Android Phones 'Tap-and-Go' Thefts.

By Francis West on 6th October 2016
Filed under: Security

The law enforcement agency of the European Union ‘Europol’ has warned of the dangers of a new crime whereby Android smart phones can be used to commit so-called ‘tap-and-go’ thefts.

What Is Tap-and-Go?

On Android phones, tap-and-go was introduced to enable people to quickly and easily transfer the data from and old phone to a new phone. The process uses ‘near field communication’ (NFC) technology. NFC is the protocol that allows 2 electronic devices (at least one of them portable) to communicate when they are within approximately 4cm of each other.

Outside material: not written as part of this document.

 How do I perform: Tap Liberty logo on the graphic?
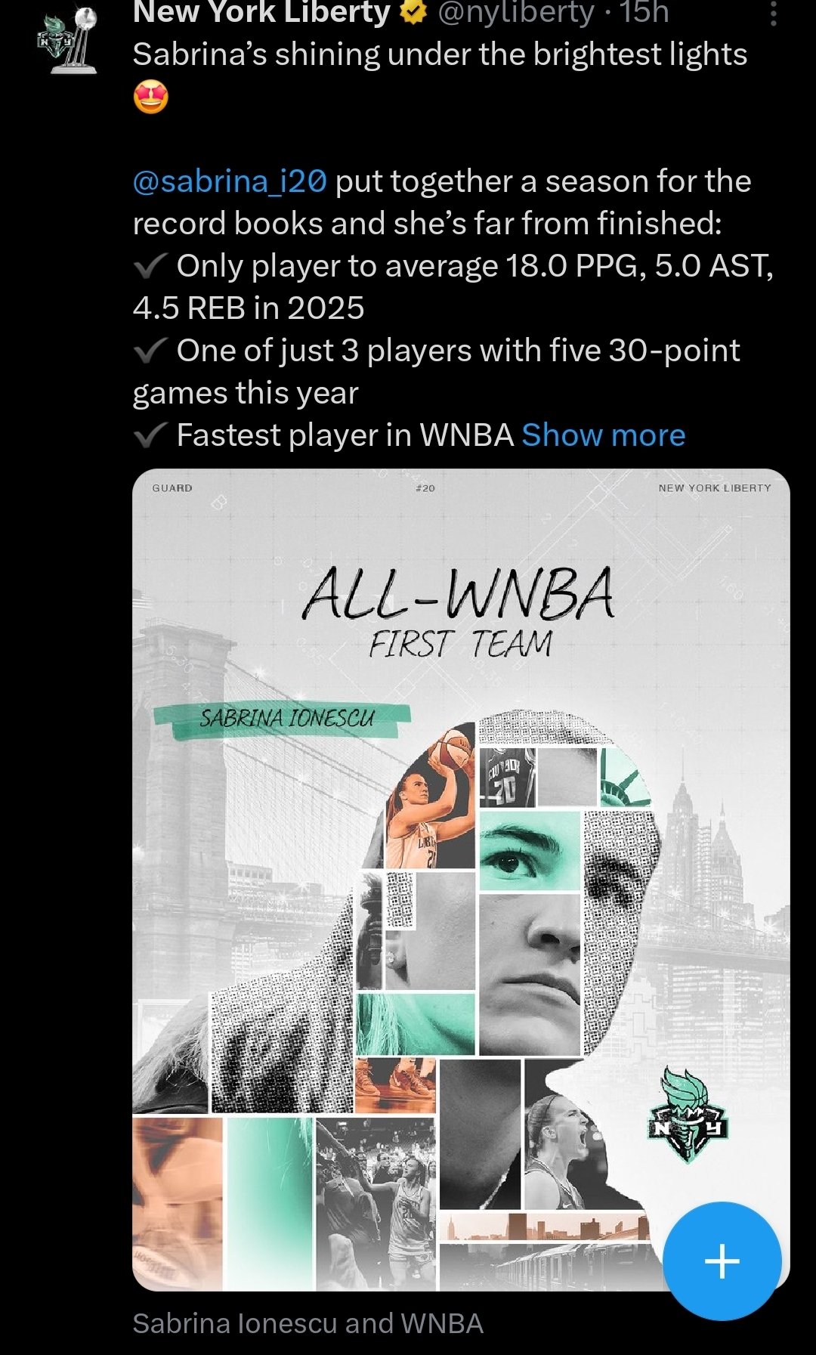pos(688,1115)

The use of smart wallets i.e. using a smart-phone for payment transactions as well as personal details (driver’s license, ID documents etc.) could pose a substantially greater security risk therefore when combined with this new crime risk.

Exploited By Criminals.

According to Europol’s annual Internet Organised Crime Threat Assessment report, cyber criminals are already making progress in exploiting these technologies and the vulnerabilities to commit tap-and-go fraudulent thefts.

Merchant Out of the Loop.

With a normal card payment system, if a merchant spots a fraudulent transaction they can seize the card thereby stopping any further fraud using that card. If, as with smart wallet style systems compromised card data is stored on a smartphone the power of the merchant being able to confiscate the card and stop further crime is taken out of the loop.

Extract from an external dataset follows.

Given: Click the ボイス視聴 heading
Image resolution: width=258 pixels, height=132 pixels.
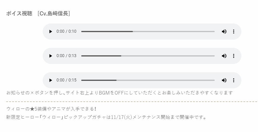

How Does The Crime Take Place?

It is believed that tap-and-go crimes are being operated using software (most likely purchased from the dark web) that can upload compromised card data to Android phones in order to enable them to make payments at any stores accepting NFC payments.

Why Android Phones?

Technical experts have been saying that Android phones are being used in this crime because Google doesn’t prevent third-party apps using a device's NFC chip, and code can be written to get at NFC, WIFI and Bluetooth on Android-based devices.

This is not the case with iPhones because their systems are locked down.

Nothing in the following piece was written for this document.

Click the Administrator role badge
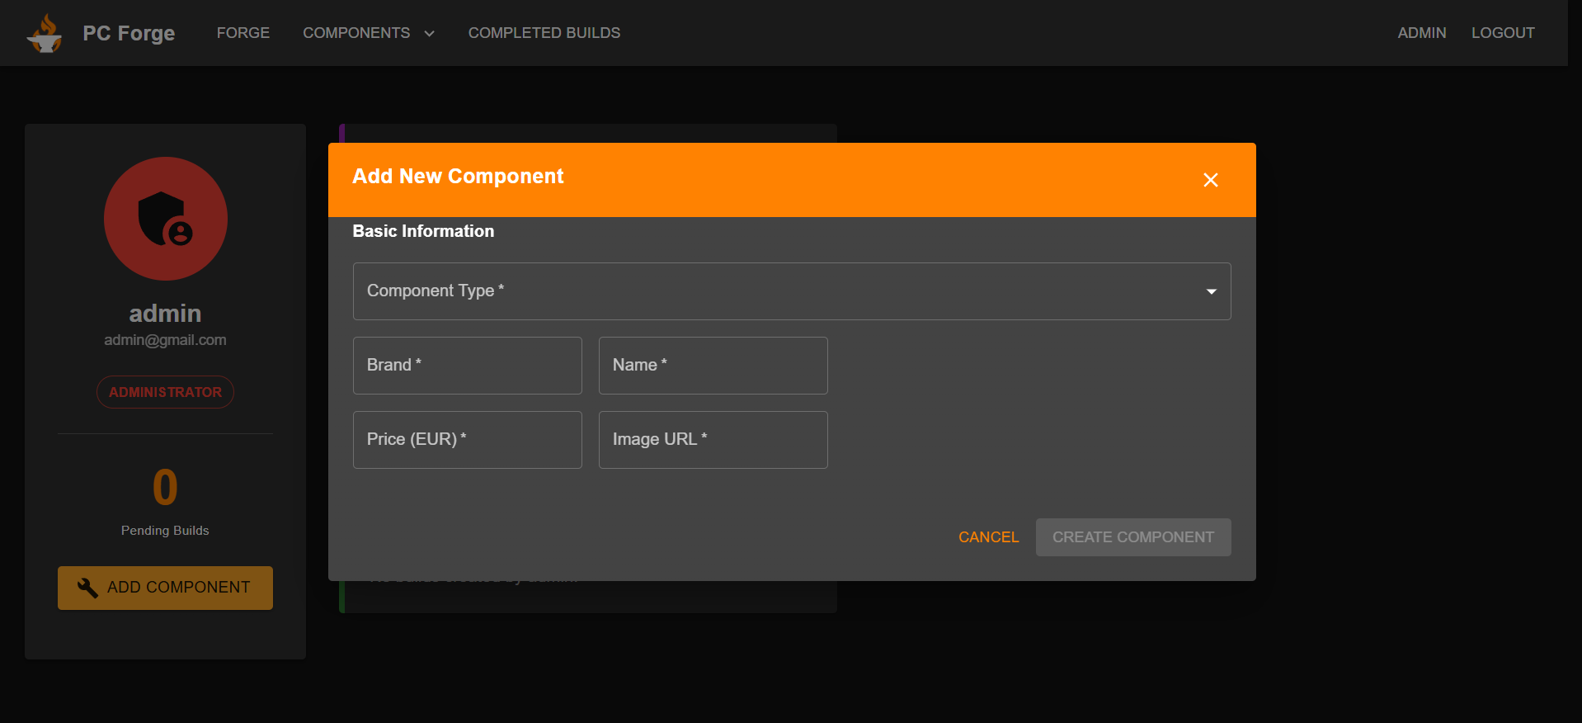 point(165,392)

What Does This Mean For Your Business?

Although this crime has been highlighted in the Europol report, it appears as though it is unlikely to be prevalent at this stage and it doesn’t mean that we should stop using Android Pay.

It is important, however, that we should all remain vigilant against unusual transactions. If you have an iPhone it appears of course that you are at much less of a risk of falling victim to this type of crime at the present time.

This story also illustrates how advanced cyber criminals are as they are able to spot and quickly exploit vulnerabilities in very new technologies and protocols.